◆ Data:
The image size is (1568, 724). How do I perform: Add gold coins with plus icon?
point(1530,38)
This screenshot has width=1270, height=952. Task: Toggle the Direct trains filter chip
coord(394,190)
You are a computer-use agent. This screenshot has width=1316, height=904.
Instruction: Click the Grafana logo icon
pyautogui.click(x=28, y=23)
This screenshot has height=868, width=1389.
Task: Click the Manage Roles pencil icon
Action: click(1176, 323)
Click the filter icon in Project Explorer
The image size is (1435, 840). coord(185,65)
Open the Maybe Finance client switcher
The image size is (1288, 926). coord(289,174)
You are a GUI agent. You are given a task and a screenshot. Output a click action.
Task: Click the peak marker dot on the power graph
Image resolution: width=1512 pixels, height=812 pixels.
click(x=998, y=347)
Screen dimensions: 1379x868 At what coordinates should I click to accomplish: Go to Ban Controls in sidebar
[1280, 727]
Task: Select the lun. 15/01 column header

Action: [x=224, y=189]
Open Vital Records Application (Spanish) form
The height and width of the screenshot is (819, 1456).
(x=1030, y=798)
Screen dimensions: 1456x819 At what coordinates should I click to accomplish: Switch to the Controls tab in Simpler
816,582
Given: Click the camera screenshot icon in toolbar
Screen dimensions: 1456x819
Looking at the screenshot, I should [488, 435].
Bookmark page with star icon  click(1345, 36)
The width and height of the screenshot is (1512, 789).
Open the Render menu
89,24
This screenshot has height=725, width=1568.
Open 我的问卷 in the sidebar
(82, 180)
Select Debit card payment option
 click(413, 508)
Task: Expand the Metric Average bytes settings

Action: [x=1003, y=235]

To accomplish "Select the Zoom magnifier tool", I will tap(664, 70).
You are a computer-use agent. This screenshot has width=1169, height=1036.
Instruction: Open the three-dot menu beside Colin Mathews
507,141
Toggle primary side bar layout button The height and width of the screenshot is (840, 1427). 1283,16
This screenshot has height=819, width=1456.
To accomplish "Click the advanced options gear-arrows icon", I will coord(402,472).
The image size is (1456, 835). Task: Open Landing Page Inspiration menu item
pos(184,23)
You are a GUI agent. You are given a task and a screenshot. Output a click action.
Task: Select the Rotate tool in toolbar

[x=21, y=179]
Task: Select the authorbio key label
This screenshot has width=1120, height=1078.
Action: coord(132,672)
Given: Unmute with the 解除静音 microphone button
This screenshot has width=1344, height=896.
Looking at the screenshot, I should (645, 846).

◆ Task to complete:
In the records above, find every line containing the word "will" and show it.

◆ Response to the task:
To accomplish "Select the Zoom magnifier tool", I will tap(664, 70).
To accomplish "Click the advanced options gear-arrows icon", I will coord(402,472).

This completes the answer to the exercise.